Comparisons aren’t fair, but in Dr. Strangelove, they took a perfect kill shot at corporate America with the single line, “You’re gonna have to answer to the Coca-Cola company.”

I’m not sure if this has been addressed yet, but I did like that they made Leo’s character flawed, and stray a little in his decision making. A minor point, but helps in making the film look less like it’s got it’s head up it’s ass.

I liked it and may watch it again after reading comments here.

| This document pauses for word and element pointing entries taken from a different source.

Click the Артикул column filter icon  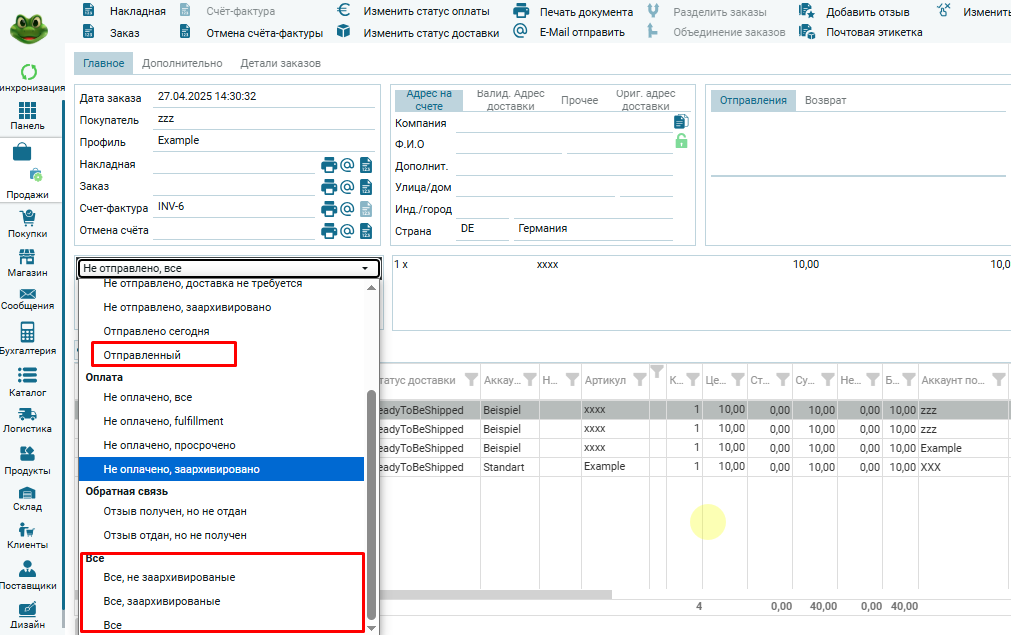coord(639,380)
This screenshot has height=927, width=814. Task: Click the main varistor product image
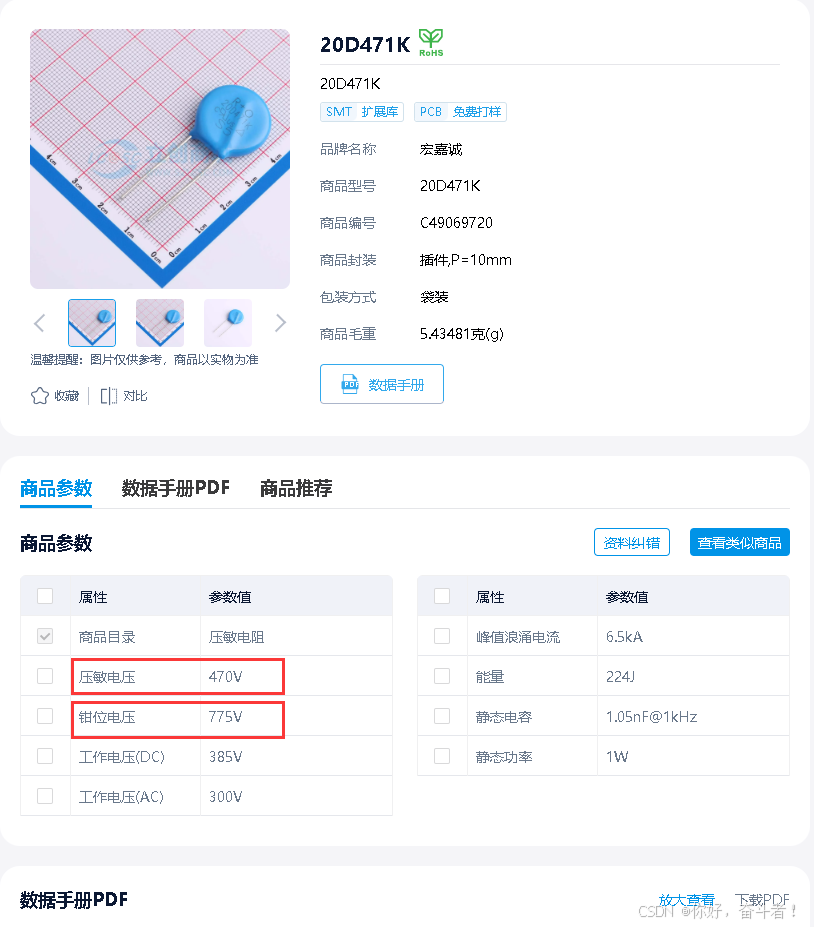pyautogui.click(x=160, y=159)
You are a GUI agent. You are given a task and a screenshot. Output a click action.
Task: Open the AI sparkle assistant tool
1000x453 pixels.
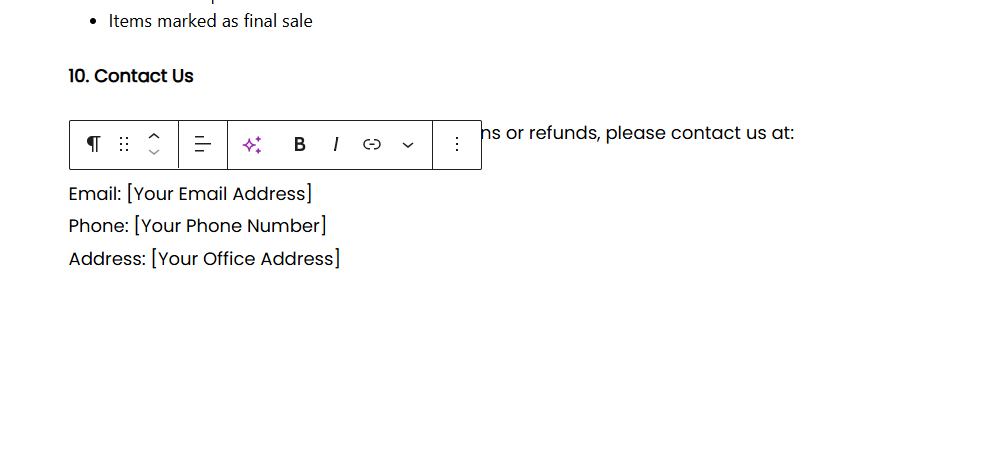pos(253,144)
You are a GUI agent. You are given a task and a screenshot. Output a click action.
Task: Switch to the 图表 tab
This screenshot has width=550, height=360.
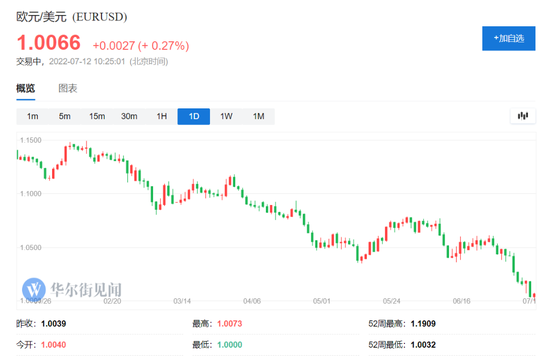[68, 88]
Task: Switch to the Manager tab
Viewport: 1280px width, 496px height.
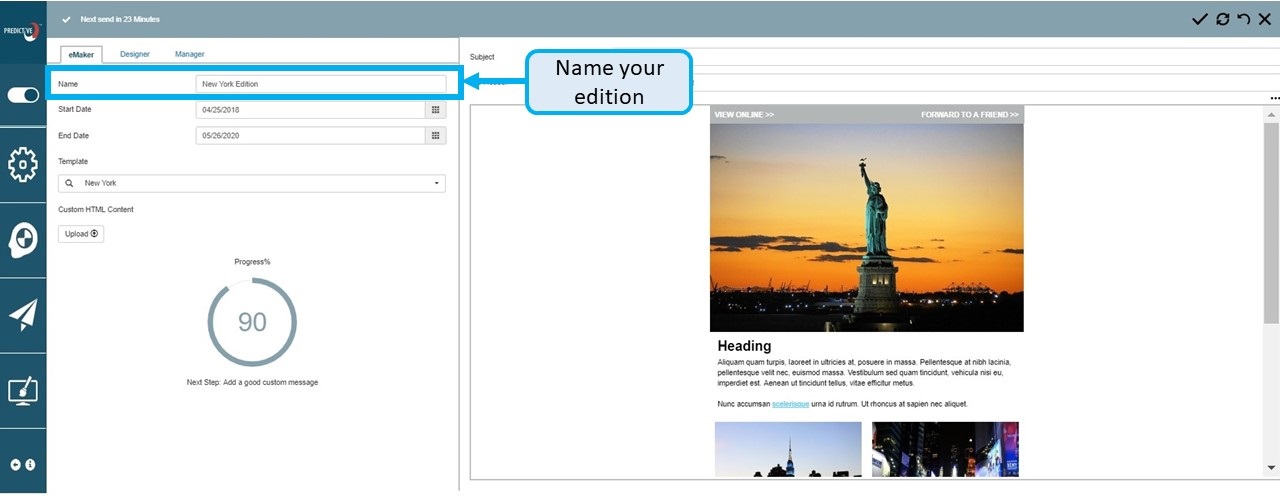Action: coord(189,54)
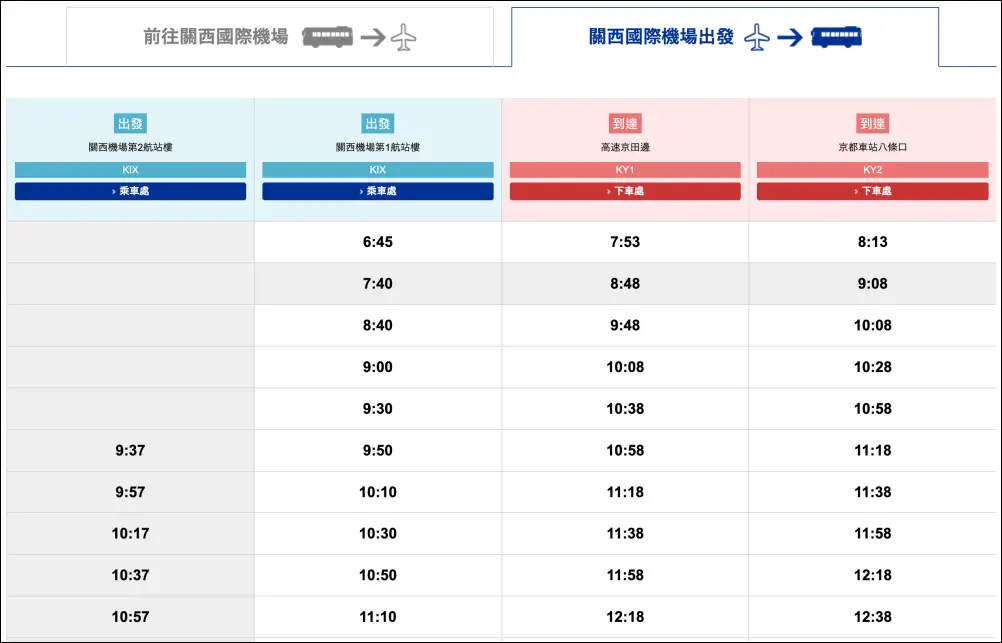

It did seem like the movie didn’t quite know what it wanted to be though.

So far batting 100% WRT the several folk I’ve discussed this with and recommended it to. We all enjoyed it. Different tastes…

I suspect COVID is the big reason this hasn’t “hit” with a lot of people. As an analogy for climate change, it works, because it highlights the absurdity by exaggerating it.

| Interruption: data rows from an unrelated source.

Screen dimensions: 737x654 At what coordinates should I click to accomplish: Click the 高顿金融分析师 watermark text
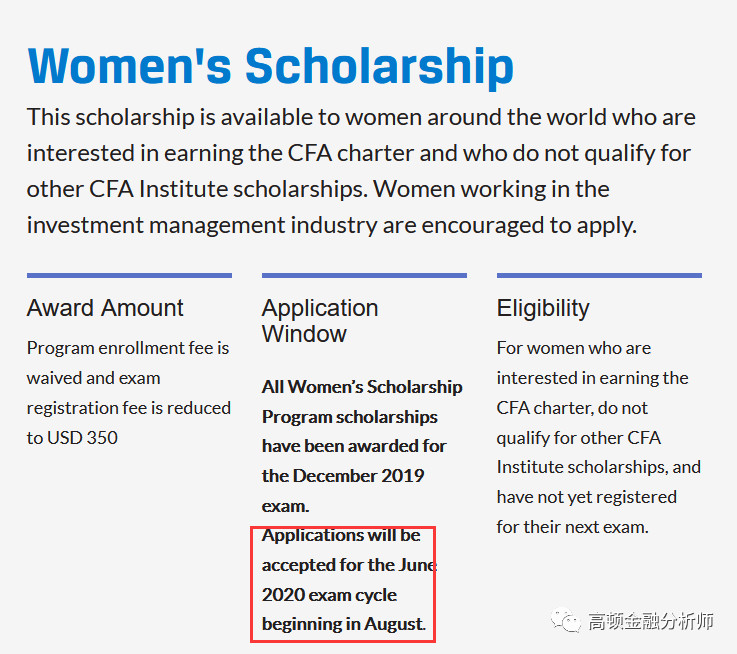click(651, 621)
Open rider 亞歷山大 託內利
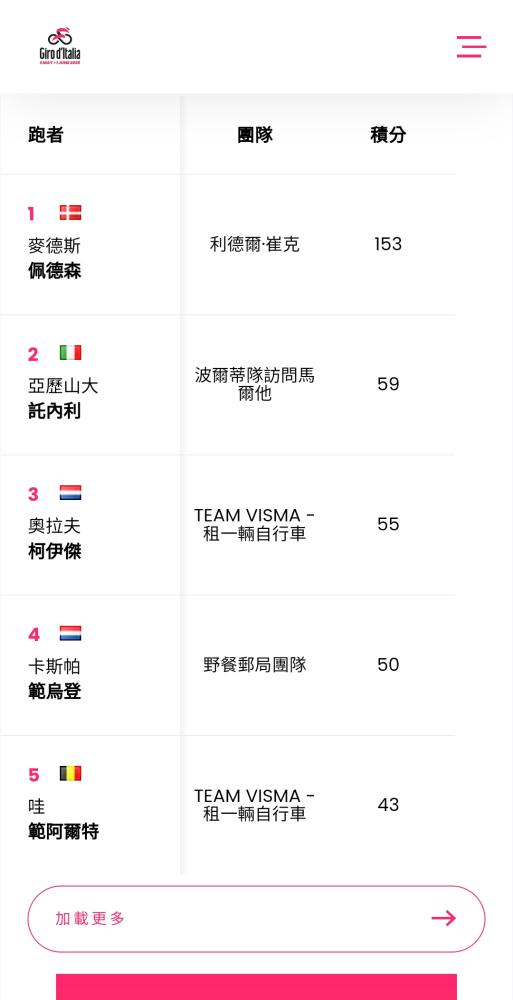Viewport: 513px width, 1000px height. pyautogui.click(x=63, y=399)
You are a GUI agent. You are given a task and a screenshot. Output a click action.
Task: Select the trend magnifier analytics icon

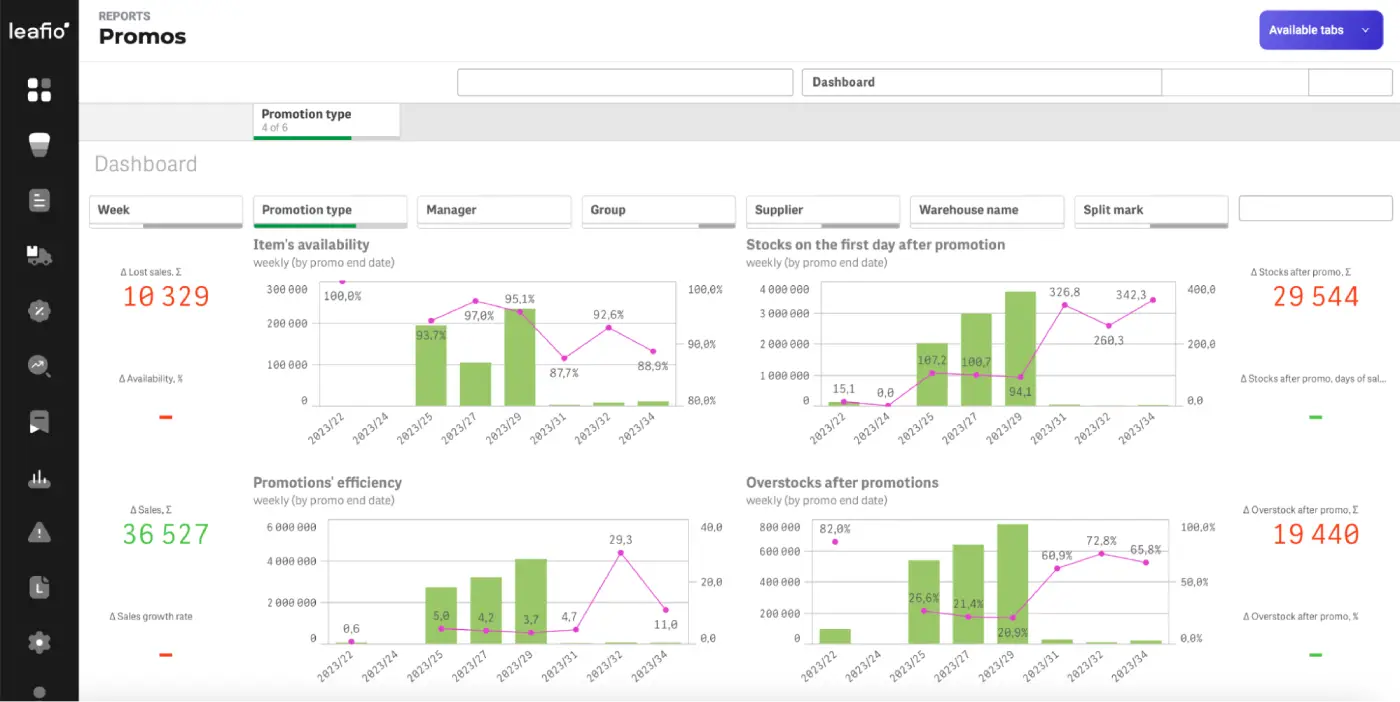39,366
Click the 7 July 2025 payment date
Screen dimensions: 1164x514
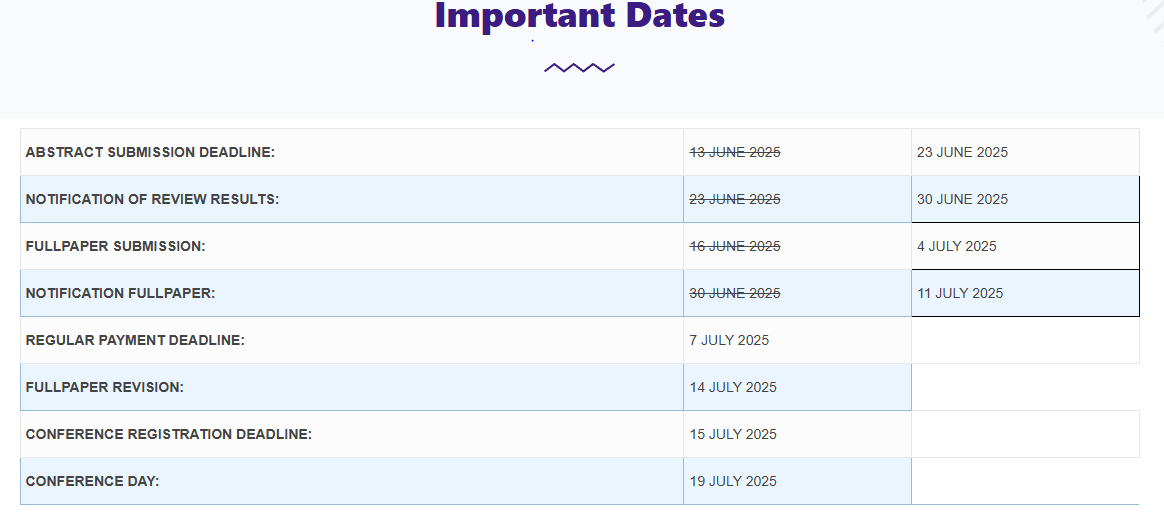(x=729, y=340)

But COVID denial is already an exaggeration. We’re already rolling our eyes at the people who refuse to see what’s plainly in front of their faces. We actually see people denying the reality of COVID even as they’re in the hospital dying of COVID. Trying to dial that up to 11 doesn’t work, because real life is already at 12.

Yeah, I think he hit it well with the post-cancelling the nuclear strike situation. The people in charge had screwed up the one best chance they had, and he knew it. The best he could do was support their new, risky plan, in hopes it would work, even as he strongly suspected it might fail.

Showing the cognitive burden of hoping for success while fearing failure was well done. What else could he have done at that point?

Exactly this. Good satire is subtle. This is the sort of “satire” that might be written by an average creative writing student. Satire this blatant is only going to be watched by people who already sympathise with the message. I’d call this more a “making fun of” movie. And as a result is was meh.

It was Ok, I agree with the thoughts that it was too long and didn’t quite know what it wanted to be. Bronteroc thing was the only funny part.

I took the nude scene to be an emperor has no clothes statement.

I’d disagree, because as others said - at this point in our history, subtle satire is hardly satire at all.

If you made a documentary film about Trump and his response to COVID, and showed it in 2012, you’d probably be accused of overly blatant satire that no one could take seriously, too.

“Oh really? The president is going to mimic disabled people and say that if his daughter wasn’t his daughter he’d be all over her? This is ridiculous! And then he’s going to contradict his own scientific experts during a plague and ramble about injecting bleach or shining lights inside people? No one is gonna buy this crap!”